Last night I went to see the Canadian documentary Genius Within: The Inner Life of Glenn Gould which movie you should all see for its demonstration of how an intelligent and passionate artist talks and interacts with the world. Ever since I saw on TV years ago Gould’s performance in the CBC Cities series I’ve been entranced by the speed of his thinking (which, yes, recapitulates the speed of his fingers playing Bach). Also he was hilarious. See the scene in which he sings to the elephants at the Toronto zoo. Or, yes, touring downtown Toronto for the cameras at night, he says this: “I tend to follow a very nocturnal sort of existence mainly because I don’t much care for sunlight. Bright colors of any kind depress me, in fact. And my moods are more or less inversely related to the clarity of the sky, on any given day. A matter of fact, my private motto has always been that behind every silver lining there is a cloud.” Both scenes are in Genius Within. As is a gorgeous story told by Herbert von Karajan of Gould’s great Russian tour, when he was young and no one in Russia knew who he was. The Moscow Conservatory was less than half full when he started the concert. Within minutes people started slipping out to the telephones, calling their friends. You have to get to the Conservatory right now. By the beginning of the second half of the concert, the theatre was packed. Gould had to add to concerts to his tour. At his last performance in Leningrad, they waived the fire regulations and let in 1500 standing room ticket holders. Even the aisles were crowded.

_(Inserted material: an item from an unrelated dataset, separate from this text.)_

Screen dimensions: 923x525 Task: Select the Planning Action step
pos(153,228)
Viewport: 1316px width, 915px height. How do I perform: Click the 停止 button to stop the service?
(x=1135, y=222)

And think about this, from the Glenn Gould Reader:

The trouble begins when we start to be so impressed by the strategies of our systematized thought that we forget that it does relate to an obverse, that it is hewn from negation, that it is but very small security against the void of negation which surrounds it. And when that happens, when we forget these things, all sorts of mechanical failures begin to disrupt the functions of the human personality. When people who practice an art like music become captives of those positive assumptions of system, when they forget to credit that happening against negation which system is, and when they become disrespectful of the immensity of negation compared to system — then they put themselves out of reach of that replenishment of invention upon which creative ideas depend, because invention is, in fact, a cautious dipping into the negation that lies outside system from a position firmly ensconced in system.


  4 Responses to ““Behind every silver lining there is a cloud””

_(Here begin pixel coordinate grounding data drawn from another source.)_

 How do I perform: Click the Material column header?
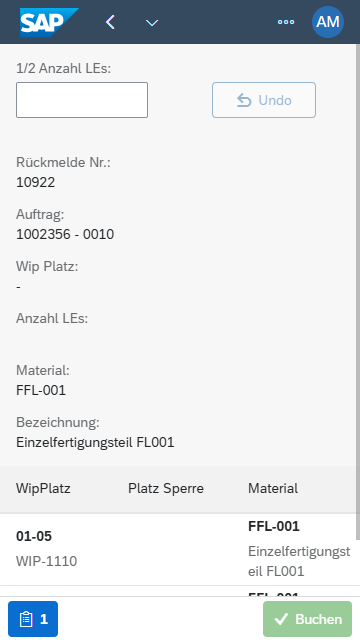point(273,488)
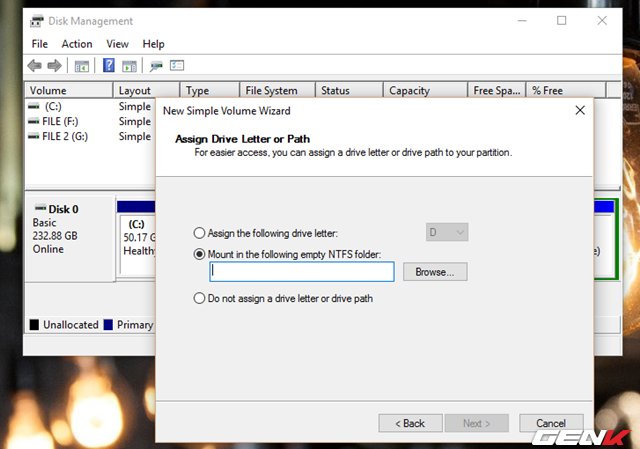The image size is (640, 449).
Task: Click the Show/Hide Action Pane icon
Action: 129,66
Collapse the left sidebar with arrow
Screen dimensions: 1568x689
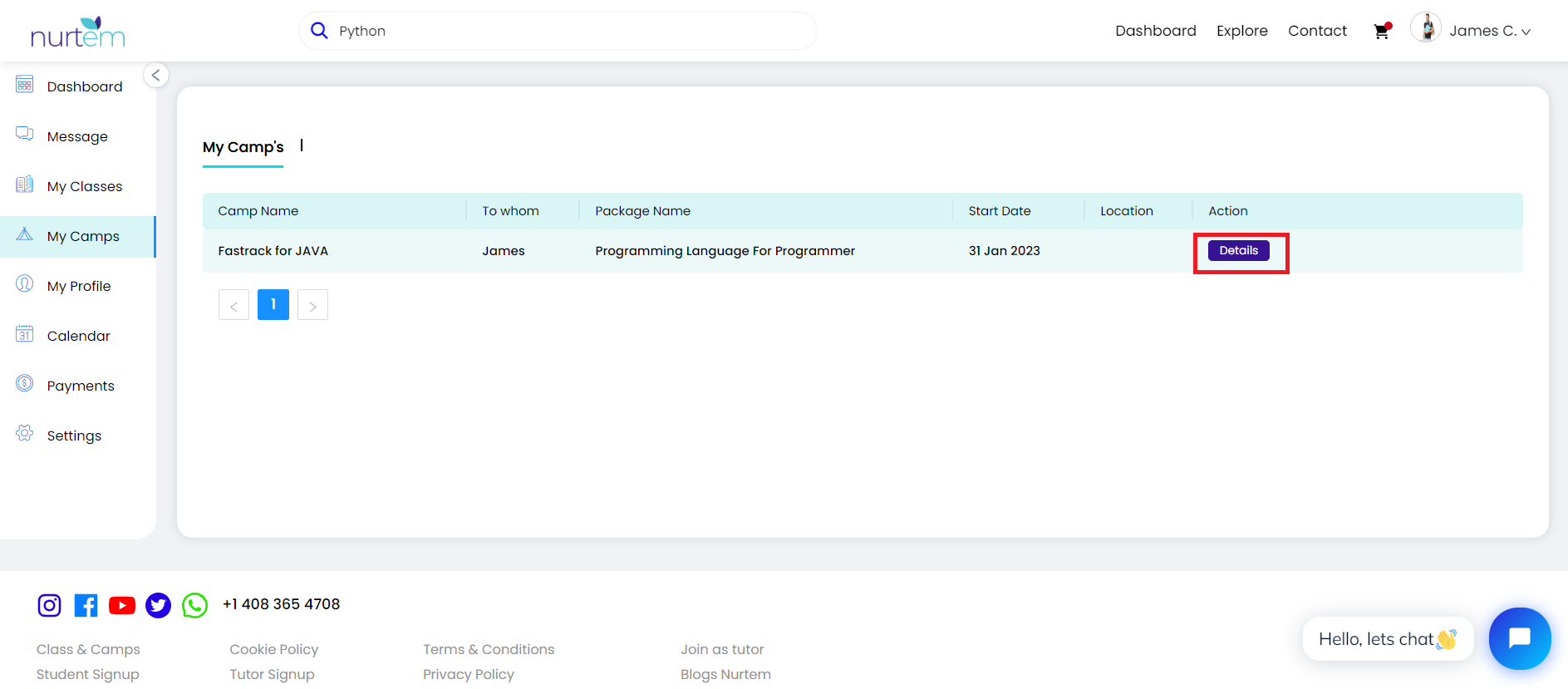155,75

  1. Thanks for the clips, dg. They are perfect accompaniment to this William James paper I am reading on attention. I’ve been a long-time fan of Glenn Gould so look forward to this movie, if I am ever able to get to a movie again.

  2. I love the bit in the first video where he suddenly gets up and walks to the window, the music continues to play in his head and when he sits down his fingers take over again.

  3. This looks fascinating. Thanks for posting.